The groggy answer was “Cause’ they’re the last person in the world to let you down!”
Neuroscience tells us every baby comes into this world looking for someone looking for them.
Also every brain needs to be connecting with other human brains to be healthy, that person/brain is usually their mother.
For the first eighteen months of a child’s life they feel as one with their mother.
“Mother and baby need to get to know each other by being responsive in each other’s presence their learning to decipher each other’s language. …….. This is our very first love relationship. The patterns of this dance will be the blueprint on which other relationships are built.” - Mary Sutton, child psychotherapist.
As I have stuttered since the age of six, I am so grateful to my mother the way she not only believed in me but gave me hope that my disability would not control my life.
She actually taught me the resilient quotient, even though HarvardUniversity had not defined it back then:
- Hope built on reality.
- Meaningfulness of life.
- Innovative survival.
Interestingly my career is a parenting communicator on radio, TV and events, just proof again of the power of a mother’s love and leadership.

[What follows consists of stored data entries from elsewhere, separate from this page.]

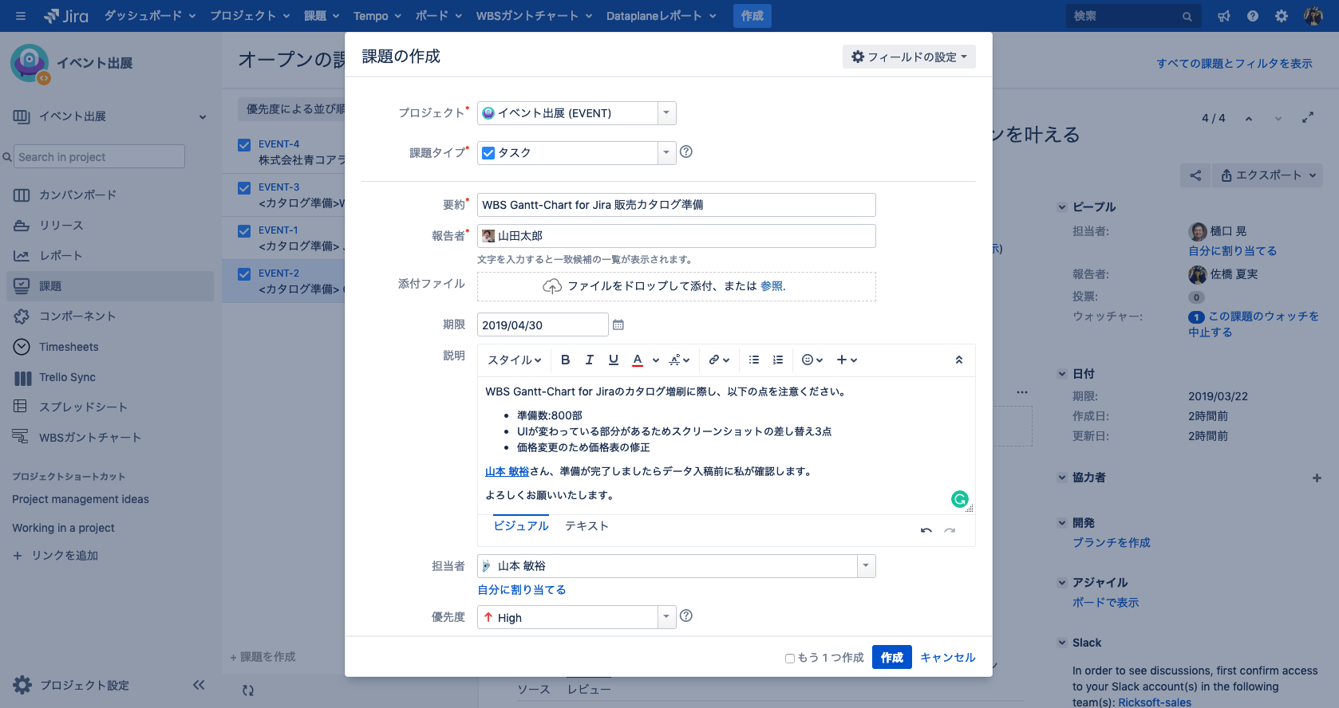Toggle the EVENT-3 issue checkbox
Image resolution: width=1339 pixels, height=708 pixels.
tap(244, 188)

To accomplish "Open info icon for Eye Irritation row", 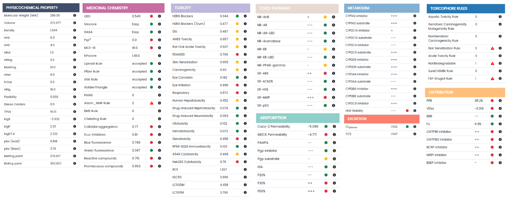I will [245, 85].
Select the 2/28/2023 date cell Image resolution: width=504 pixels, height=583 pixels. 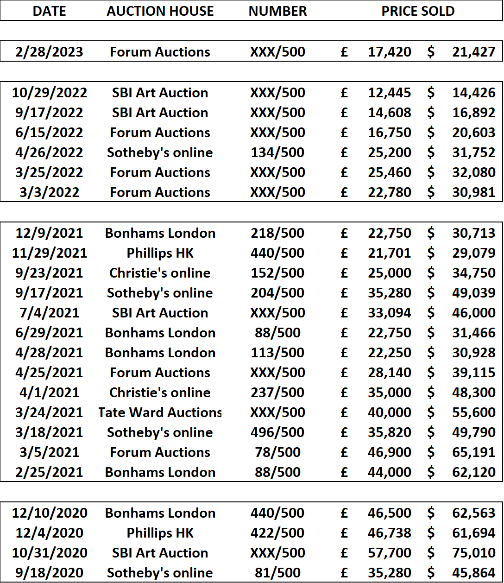(x=50, y=51)
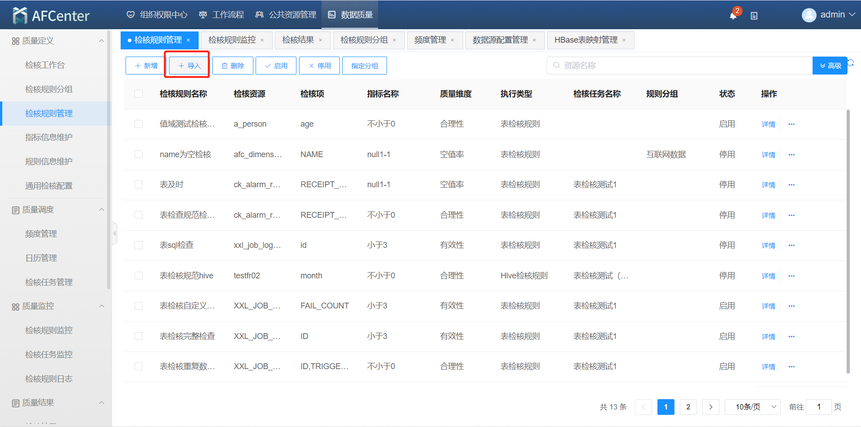Viewport: 861px width, 427px height.
Task: Click the refresh icon beside advanced search
Action: coord(851,63)
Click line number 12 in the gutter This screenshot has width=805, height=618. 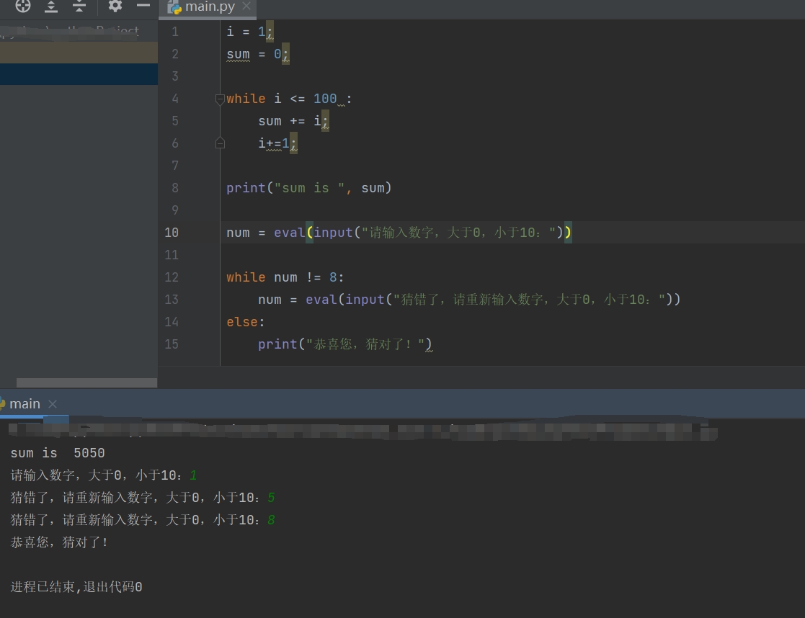click(x=172, y=277)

I enjoy this cute story: A teacher gave her class of 7 year olds a lesson on the magnet and what it does. The next day in a written test, she included this question: “My full name has six letters. The first one is M, and I pick up things. What am I?” When the papers were all in the teacher was astounded to find that almost fifty percent had written in, mother.
It says it all.
I knew my mother was elderly and sick, I handled that in my left-side bloke’s brain well, but at her funeral I just burst into tears, you see I had lost that beautiful human being who loved me no matter what! And grief flooded the right-hand side of my brain, which I was not prepared for.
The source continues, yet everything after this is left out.